De Sfroos

live report

De Sfroos Lugano / Auditorium RSI

21/09/2020 di Laura Bianchi

#De Sfroos#Italiana#Canzone d`autore

...E quanti ann, Maria, quanti ann,
Non me ne sono accorto,
È perché il tempo non si fermerà
In nessun posto...
...perché il tempo passa. Il tempo ruba...

Quando però ci sono di mezzo la musica, e l'arte, e quel tipo di amicizia che resiste ed esiste, anche quando sembra passata, quando c'è di mezzo il testardo rincorrere un sogno, quando uno sguardo potente del destino guida i passi, l'alchimia si compie, le stelle si mettono in moto, e il sogno si ferma, a farsi afferrare e diventare realtà.

Così, a venticinque anni di distanza dalla pubblicazione di un indimenticato classico della musica, quel Manicomi che lanciò il gruppo comasco verso una notorietà molto più vasta di quanto potessero mai aspettarsi, i De Sfroos tornano insieme. E anche grazie a due figure che hanno saputo rincorrere il sogno, e acchiapparlo, finalmente: Gianpiero Canino, manager, animatore musicale, e amico personale dei musicisti, e Gian Luca Verga, storica voce e anima della RSI.

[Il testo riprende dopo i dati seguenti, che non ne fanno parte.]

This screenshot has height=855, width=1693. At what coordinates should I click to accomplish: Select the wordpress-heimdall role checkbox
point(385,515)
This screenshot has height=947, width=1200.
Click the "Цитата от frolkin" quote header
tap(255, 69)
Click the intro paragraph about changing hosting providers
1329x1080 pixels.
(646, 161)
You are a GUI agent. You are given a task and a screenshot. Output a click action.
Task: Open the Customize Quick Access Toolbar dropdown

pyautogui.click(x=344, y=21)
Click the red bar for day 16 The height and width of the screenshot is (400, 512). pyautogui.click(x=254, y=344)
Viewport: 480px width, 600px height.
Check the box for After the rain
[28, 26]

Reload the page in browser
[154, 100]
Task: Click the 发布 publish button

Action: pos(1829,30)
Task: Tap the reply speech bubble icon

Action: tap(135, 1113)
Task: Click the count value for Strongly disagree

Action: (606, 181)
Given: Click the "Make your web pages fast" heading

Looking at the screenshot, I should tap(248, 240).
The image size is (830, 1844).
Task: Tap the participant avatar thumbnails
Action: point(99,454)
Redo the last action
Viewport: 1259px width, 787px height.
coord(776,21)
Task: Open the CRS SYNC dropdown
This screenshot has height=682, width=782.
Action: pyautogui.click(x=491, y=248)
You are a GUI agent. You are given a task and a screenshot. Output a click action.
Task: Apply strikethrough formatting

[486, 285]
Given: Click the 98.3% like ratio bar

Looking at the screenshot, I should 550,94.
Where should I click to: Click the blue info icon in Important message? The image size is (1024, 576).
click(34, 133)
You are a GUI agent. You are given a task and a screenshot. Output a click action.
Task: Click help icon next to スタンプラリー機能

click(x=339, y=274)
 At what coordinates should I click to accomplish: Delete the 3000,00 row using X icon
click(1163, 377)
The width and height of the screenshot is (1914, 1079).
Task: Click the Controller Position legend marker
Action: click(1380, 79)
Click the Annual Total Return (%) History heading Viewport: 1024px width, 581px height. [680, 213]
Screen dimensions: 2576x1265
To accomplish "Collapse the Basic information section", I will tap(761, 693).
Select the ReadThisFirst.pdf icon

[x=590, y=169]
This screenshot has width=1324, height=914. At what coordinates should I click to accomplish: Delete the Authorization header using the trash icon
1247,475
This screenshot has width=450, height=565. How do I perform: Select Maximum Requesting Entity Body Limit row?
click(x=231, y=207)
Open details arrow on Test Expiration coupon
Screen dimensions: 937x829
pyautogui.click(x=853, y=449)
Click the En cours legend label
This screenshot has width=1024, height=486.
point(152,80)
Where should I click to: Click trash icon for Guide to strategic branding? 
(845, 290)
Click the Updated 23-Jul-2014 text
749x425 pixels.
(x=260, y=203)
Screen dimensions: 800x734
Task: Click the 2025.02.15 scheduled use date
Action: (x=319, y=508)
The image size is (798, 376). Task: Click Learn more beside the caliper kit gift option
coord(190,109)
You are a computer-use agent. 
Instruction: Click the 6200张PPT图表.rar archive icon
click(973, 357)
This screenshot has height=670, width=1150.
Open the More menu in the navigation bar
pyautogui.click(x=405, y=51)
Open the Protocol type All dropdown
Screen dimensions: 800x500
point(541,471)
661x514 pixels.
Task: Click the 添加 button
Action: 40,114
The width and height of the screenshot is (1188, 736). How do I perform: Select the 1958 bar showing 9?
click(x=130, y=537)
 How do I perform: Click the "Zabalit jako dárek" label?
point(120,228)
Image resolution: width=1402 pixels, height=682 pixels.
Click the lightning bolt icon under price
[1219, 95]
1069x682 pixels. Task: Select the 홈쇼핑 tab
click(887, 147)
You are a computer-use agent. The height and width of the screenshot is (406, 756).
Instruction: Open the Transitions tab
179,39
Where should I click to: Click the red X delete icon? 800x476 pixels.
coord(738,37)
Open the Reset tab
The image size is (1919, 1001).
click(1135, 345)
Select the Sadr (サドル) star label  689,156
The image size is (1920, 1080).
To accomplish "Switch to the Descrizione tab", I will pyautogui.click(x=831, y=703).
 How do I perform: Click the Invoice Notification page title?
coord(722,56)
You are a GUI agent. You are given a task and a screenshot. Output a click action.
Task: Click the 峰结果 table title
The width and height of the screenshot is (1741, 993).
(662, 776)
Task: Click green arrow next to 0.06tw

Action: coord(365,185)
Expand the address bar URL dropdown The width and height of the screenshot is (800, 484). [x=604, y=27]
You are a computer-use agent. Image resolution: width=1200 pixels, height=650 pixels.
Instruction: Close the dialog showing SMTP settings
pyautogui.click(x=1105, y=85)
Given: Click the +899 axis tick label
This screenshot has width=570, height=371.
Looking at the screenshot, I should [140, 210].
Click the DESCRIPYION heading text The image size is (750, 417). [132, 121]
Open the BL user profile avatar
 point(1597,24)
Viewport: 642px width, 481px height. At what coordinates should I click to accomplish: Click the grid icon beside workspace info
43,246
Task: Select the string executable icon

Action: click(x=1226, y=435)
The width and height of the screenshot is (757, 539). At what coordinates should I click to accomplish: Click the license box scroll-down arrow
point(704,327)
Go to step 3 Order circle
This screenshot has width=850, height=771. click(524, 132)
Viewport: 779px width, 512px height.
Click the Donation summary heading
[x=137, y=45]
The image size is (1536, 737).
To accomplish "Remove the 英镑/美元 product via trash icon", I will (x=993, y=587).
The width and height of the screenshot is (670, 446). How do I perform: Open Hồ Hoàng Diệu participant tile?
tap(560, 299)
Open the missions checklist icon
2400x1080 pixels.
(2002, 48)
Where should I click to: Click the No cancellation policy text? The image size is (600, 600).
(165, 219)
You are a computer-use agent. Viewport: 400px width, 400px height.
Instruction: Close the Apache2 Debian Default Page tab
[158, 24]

Negli studi di Lugano, a pochi chilometri dalle loro case sul lago di Como, quattro dei componenti la band, Davide Van De Sfroos (Davide Bernasconi), Alessandro Frode (Alessandro Giana), Didi Murahia (Arturo Bellotti) e Lorenzo Mc. Inagranda (Lorenzo Livraghi)), si sono riuniti, hanno registrato l'intero album, coi mezzi digitali di venticinque anni dopo, e hanno riscoperto, con stupore, ma anche consapevolezza, che il tempo, a volte, passa, ma non ruba.

La poetica dei De Sfroos, o la pièce teatrale, come l'ha definita Verga nel corso dello show case, durante il quale il progetto è stato presentato in anteprima, non ha perso un grammo della sua potenza originaria: figure come Anna, Zia Luisa, Nonu Aspis, Giuvànn, e tutti gli abitanti del Manicomi, sono ancora con noi, a dimostrarci che è possibile una vita laterale, che prende vie traverse, fuori dagli schemi della main life, come ha acutamente sottolineato Giana, compagno dei sogni giovanili di Bernasconi.

E quest'ultimo, visibilmente emozionato, trova il tempo per ricordare e ringraziare presenze fondamentali, al di qua e al di là della terra, come i musicisti di un tempo Fabietto Stralusch, Marcu de la Guasta, Marco Fecchio, e chi seppe prima degli altri riconoscere e favorire il loro talento, in Svizzera Umberto Scavolini e in Italia Giulio Bianchi, quest'ultimo recentemente scomparso.

Ma soprattutto è l'energia che i quattro cavalieri sprigionano, la gioia nel suonare insieme, a tracimare dal palco al pubblico, e a convincere tutti che il tempo ruba solo se glielo si permette, e passa, ma che la grande arte non passerà mai.